Doch zurück zum Homo Sapiens (aus dem lateinischen übersetzt übrigens ‚weiser Mann‘) auf Reisen. Ein jeder, der seit 9/11 –
ja, es ist tatsächlich schon 17 Jahre her! – ein Flugzeug betreten hat, weiß, dass die Mitnahme von Getränken beziehungsweise definierten Mengen an Flüssigkeiten an Bord verboten ist. Warum sehe ich dann immer wieder vor der Sicherheitskontrolle achselzuckende Vollpfosten mit zwei Dosen Paulaner im Rucksack, die dann auch noch auf den Verzehr der Erfrischung an Ort und Stelle (… bevor ich die hier
lasse …) bestehen, ehe sie dann rülpsend durch den Duty-free Shop stolpern?

Mich würde eine Statistik interessieren, wie viele Tonnen Nagelfeilen, Schweizer Messer und  Literflaschen Hairconditioner täglich weltweit einkassiert werden. Wer mag den Pfandwert der abendlich geleerten Flaschensammelbehälter kassieren? Für die Ausstattung des Bordpersonals von Ryanair wird er jedenfalls nicht aufgewendet!

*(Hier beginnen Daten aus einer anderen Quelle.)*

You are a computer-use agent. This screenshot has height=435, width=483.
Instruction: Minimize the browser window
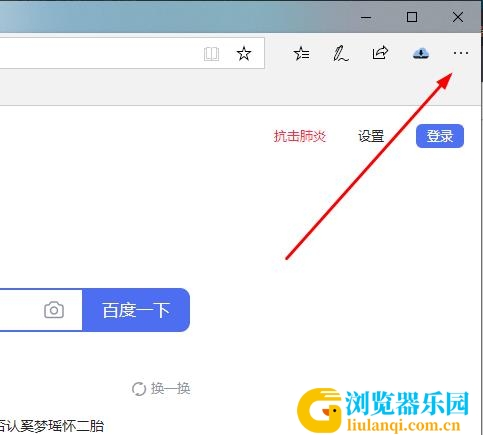click(366, 17)
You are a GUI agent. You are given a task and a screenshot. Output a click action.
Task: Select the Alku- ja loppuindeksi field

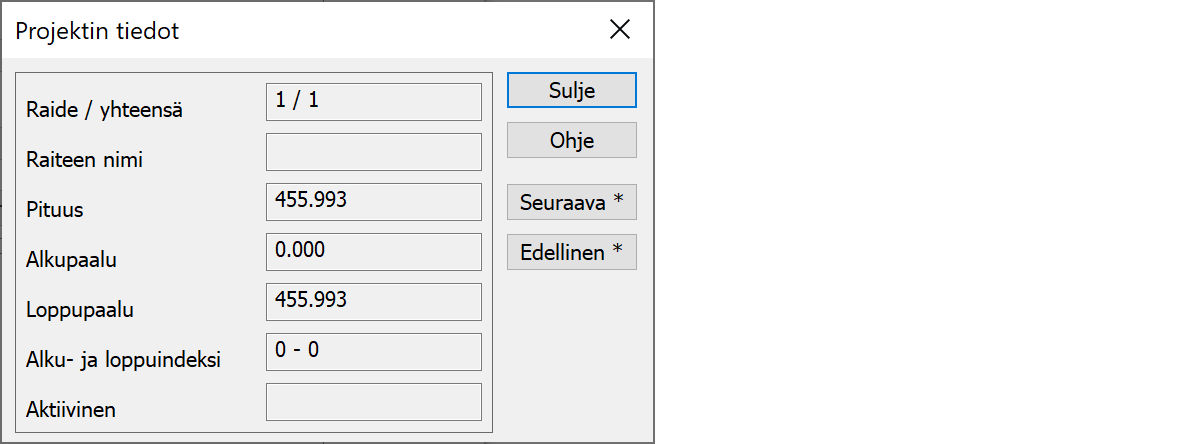tap(373, 352)
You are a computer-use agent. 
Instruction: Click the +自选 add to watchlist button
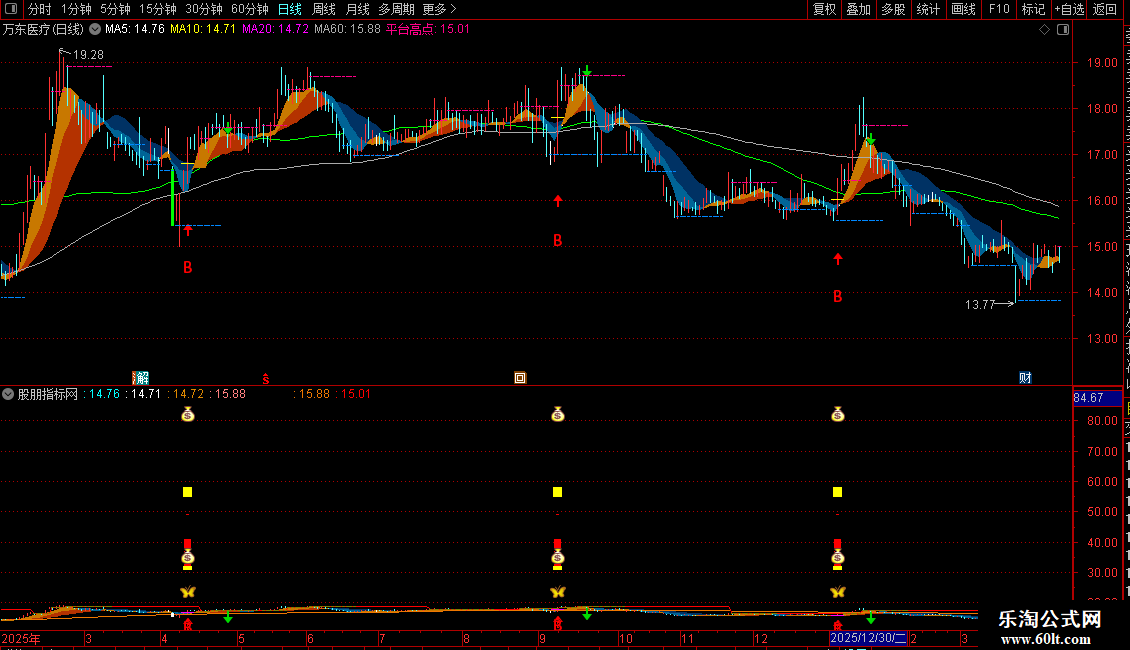[1068, 9]
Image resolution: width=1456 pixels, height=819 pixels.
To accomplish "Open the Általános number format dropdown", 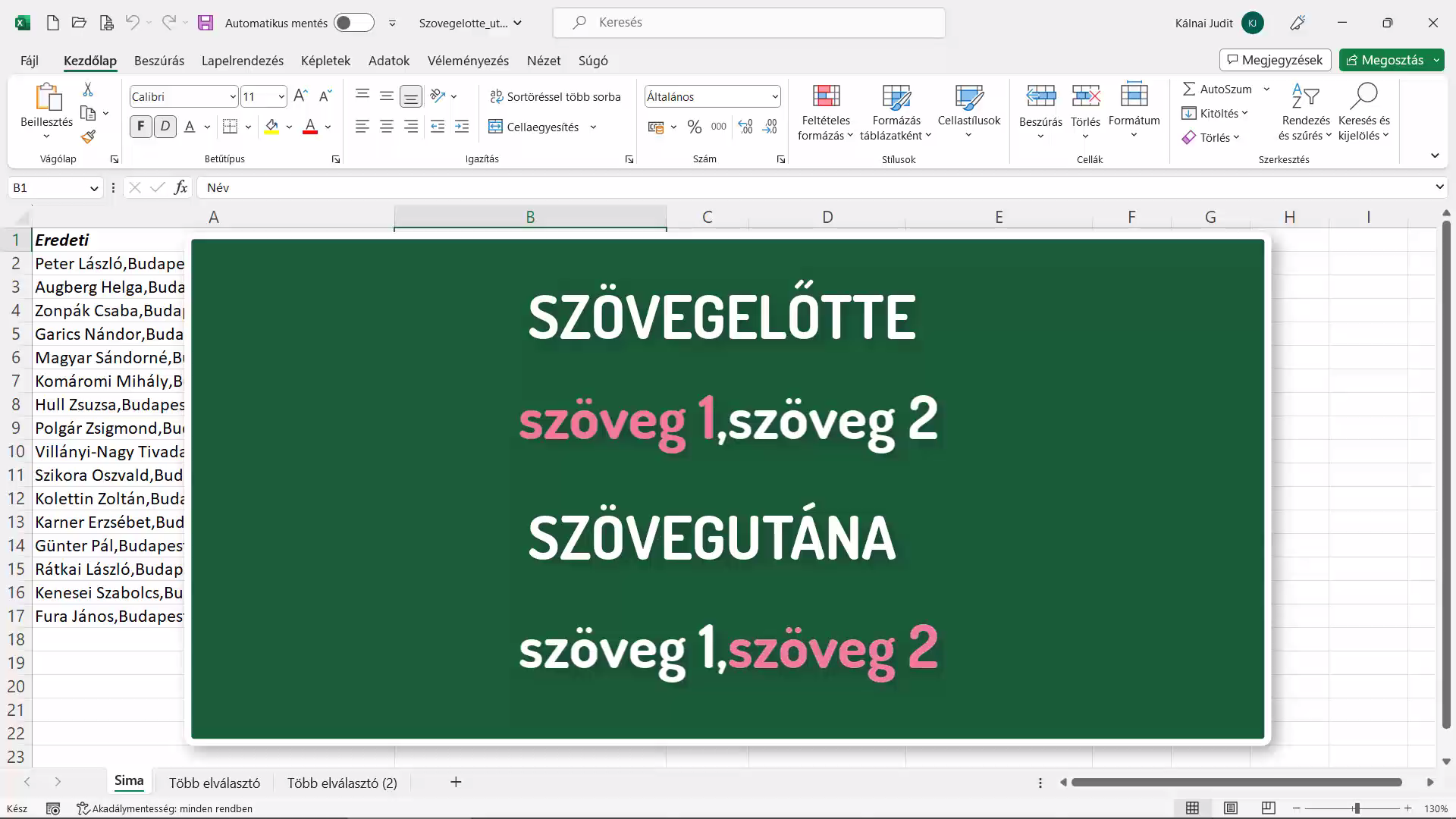I will coord(774,96).
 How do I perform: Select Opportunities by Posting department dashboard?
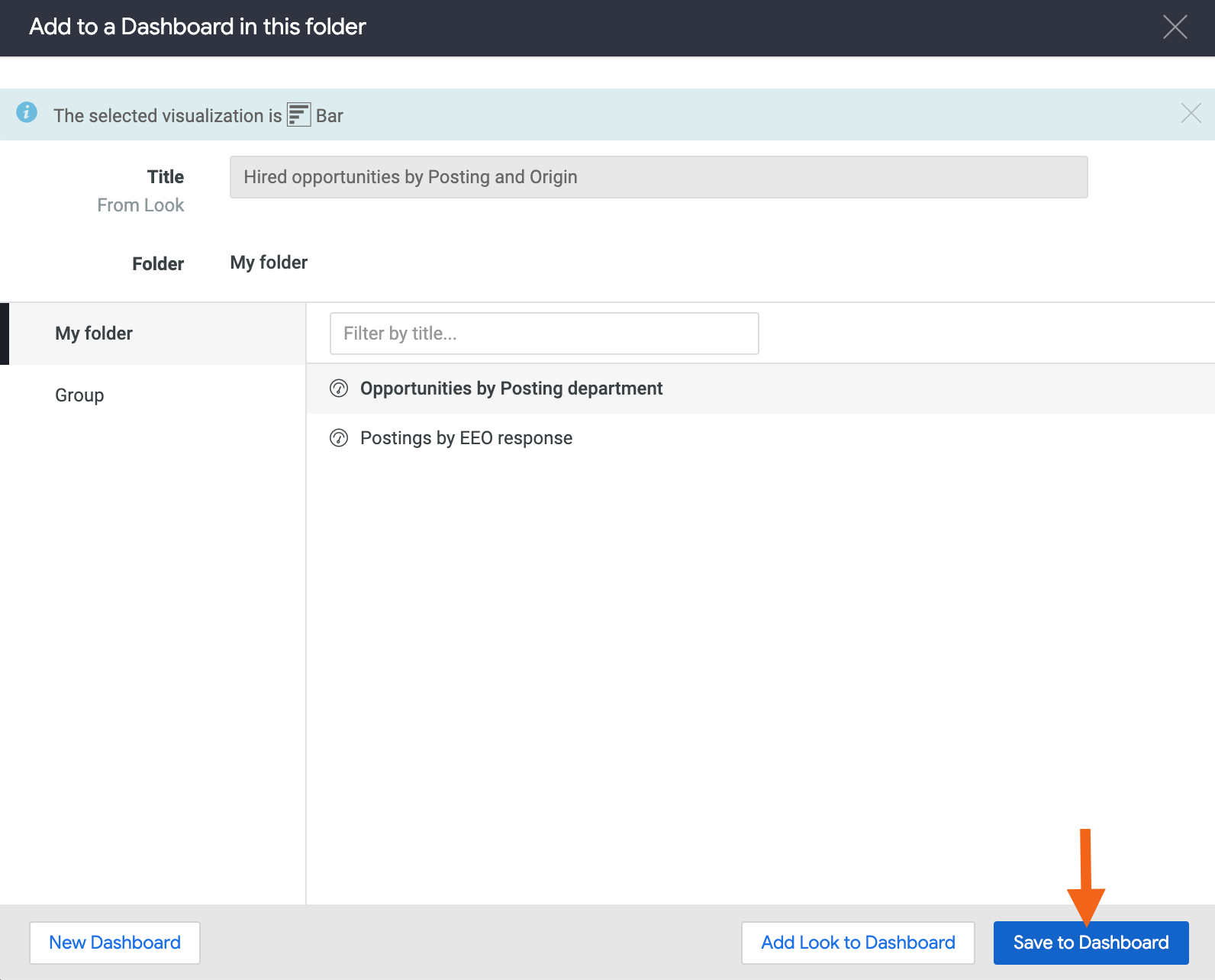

Ich schließe mich keinesfalls aus, wenn es um die bangen Minuten des Wartens nach dem Einnehmen des eigenen Sitzplatzes geht: „Hoffentlich bleibt der Sitz neben mir frei“, oder „bitte nicht den dicken Tätowierten mit dem lilafarbenen Ed Hardy Muscleshirt, dessen orange schimmernde Achselhaarbüsche mir schon im Busshuttle zum Flieger nicht nur optisch wie gerostete Ako Pads aufgefallen sind.“ Man taxiert die Leute und hofft, vor dem Schlimmsten bewahrt zu werden.

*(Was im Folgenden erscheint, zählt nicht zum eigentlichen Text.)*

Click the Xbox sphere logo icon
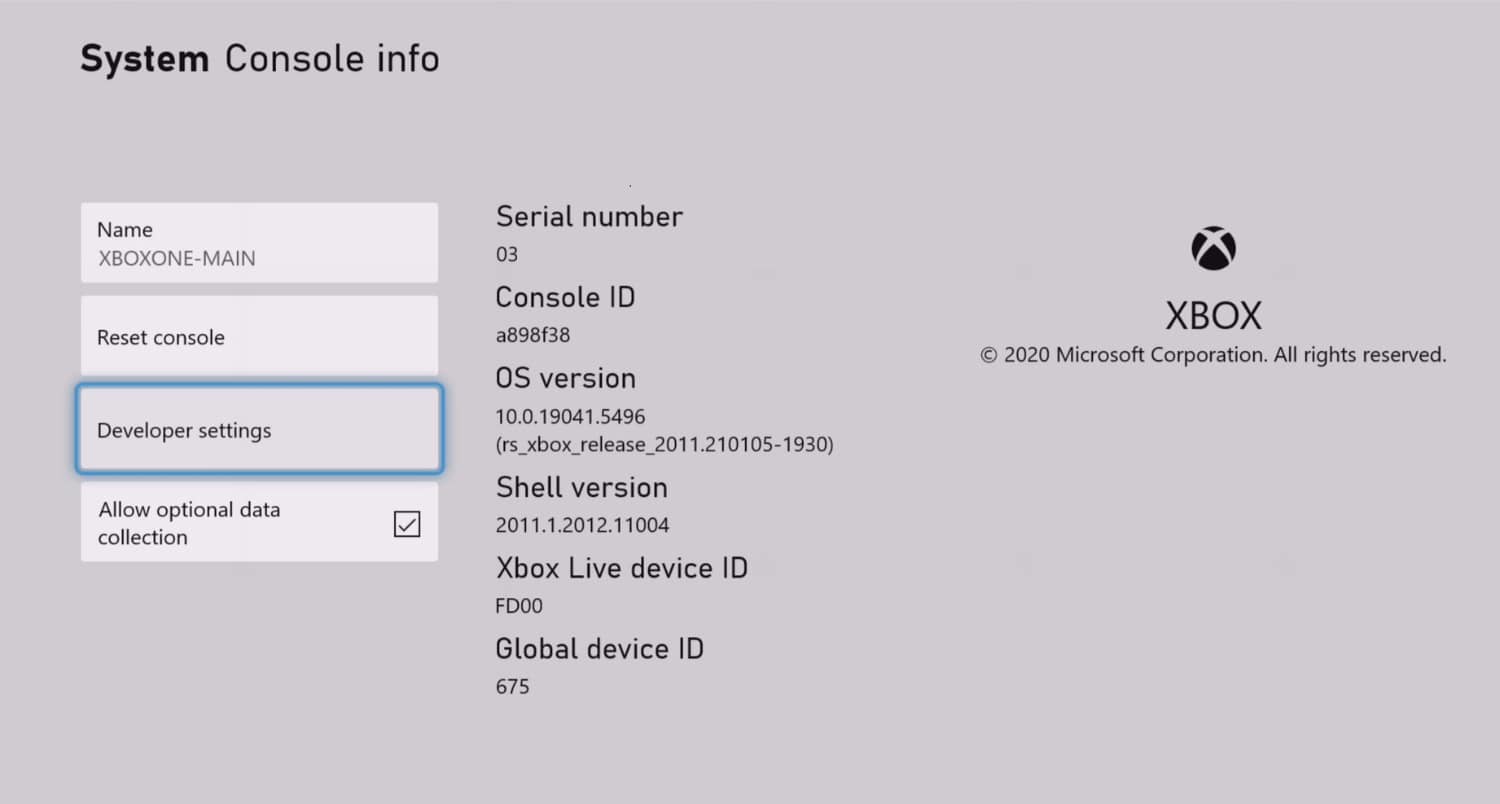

Ich hab mal neben einem hibbeligen Holländer mit orangefarbenen Plastik-Armbändchen vom A. I. Club Aldiana gesessen, der permanent vom Clubleben schwärmte und von seinem abendlichen Erfolg beim Tanzen erzählte. Dann doch lieber die Asiatin, die mal auf dem Flug von  Athen nach Köln neben mir ein ganzes kleines Toastbrot gegessen (trocken!) und dabei auf ihrem Laptop circa 2.500 Selfies bearbeitet hat; Landschafts- und Essensaufnahmen waren auch gelegentlich dabei.

Zum Schluss noch eine Attitüde, die in den letzten Jahren verheerende Ausmaße angenommen hat: der WIFI Passwort Geier. Noch bevor das Pärchen vom Kellner einen Tisch zugewiesen bekommt, wird unermüdlich nach dem Passwort gefragt und dieses sogleich geteilt. Sollte schlechter Empfang vorherrschen, wird gar nicht erst Platz genommen und dies bei Tripadvisor ausdrücklich mit Daumen nach unten bewertet. Im Sinne von: Miese Küche, warmes Bier und schlechter
Service – aber super Empfang!

Sie sehen: Ich war mal wieder weg, bin gut gelaunt, bestens erholt und freue mich jetzt riesig auf Weihnachten. Vielleicht sehe ich bis dahin ja wieder ein paar Experten, die Sie auch schon mal gesehen haben, aber bislang mit noch niemandem darüber reden konnten.